Work request:
The reply is to be the lines from the one with "Select 《国务院办公厅关于推进养老服务发展的意见》 policy cell" through the last line of the records below, each retyped exactly, with pictures left out.

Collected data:
__________________________________________________
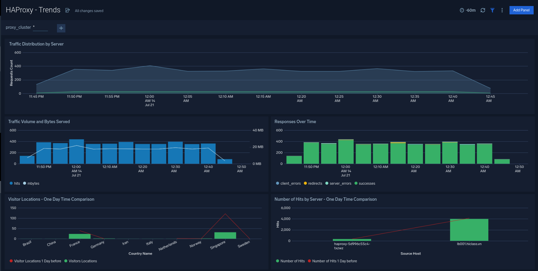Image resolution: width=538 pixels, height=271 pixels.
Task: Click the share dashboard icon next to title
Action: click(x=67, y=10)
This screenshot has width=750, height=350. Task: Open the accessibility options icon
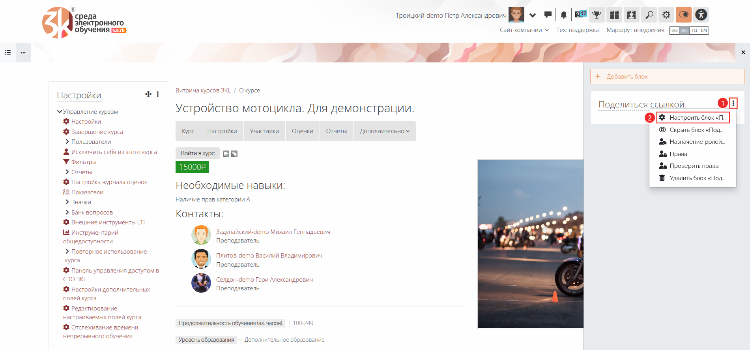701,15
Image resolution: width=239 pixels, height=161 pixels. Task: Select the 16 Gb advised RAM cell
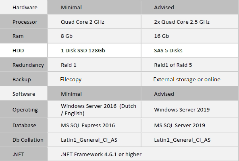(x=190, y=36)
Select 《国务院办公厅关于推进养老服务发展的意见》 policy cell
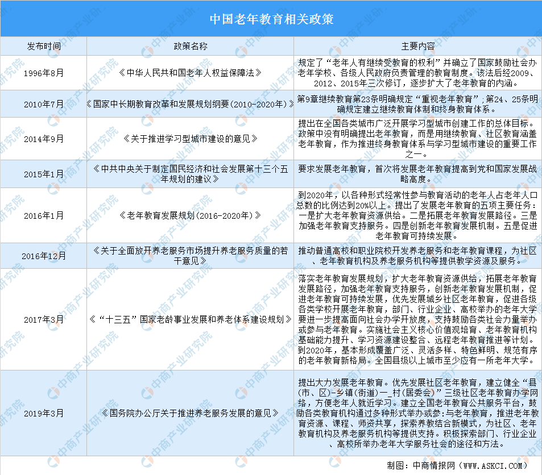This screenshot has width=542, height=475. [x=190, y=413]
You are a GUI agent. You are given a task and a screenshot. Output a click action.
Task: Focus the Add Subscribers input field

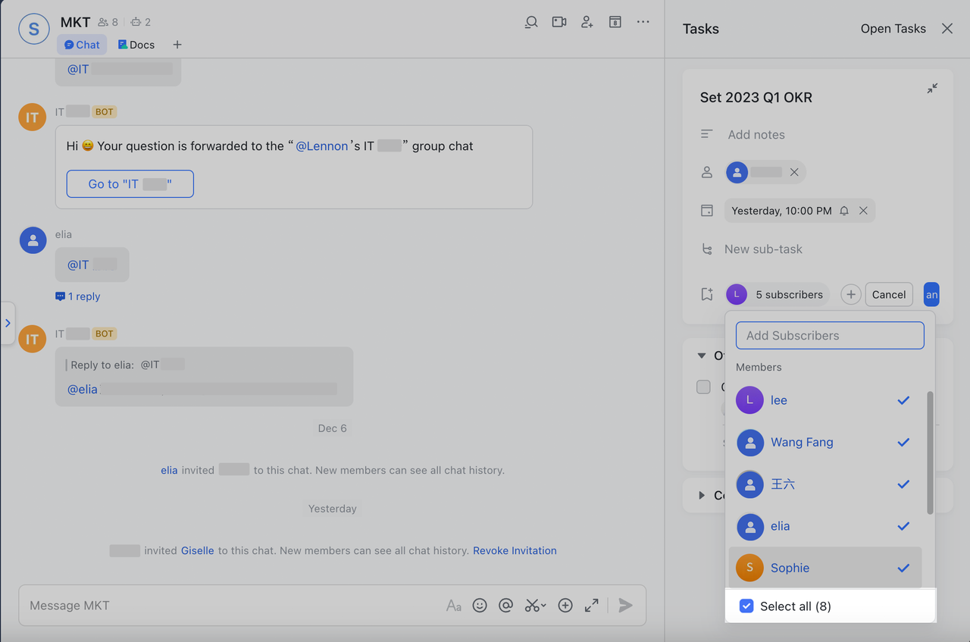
__________________________________________________
Answer space:
Select 《国务院办公厅关于推进养老服务发展的意见》 policy cell
This screenshot has width=542, height=475. [x=190, y=413]
You are a GUI agent. You are given a task and a screenshot. Output a click action.
Task: Focus the Add Subscribers input field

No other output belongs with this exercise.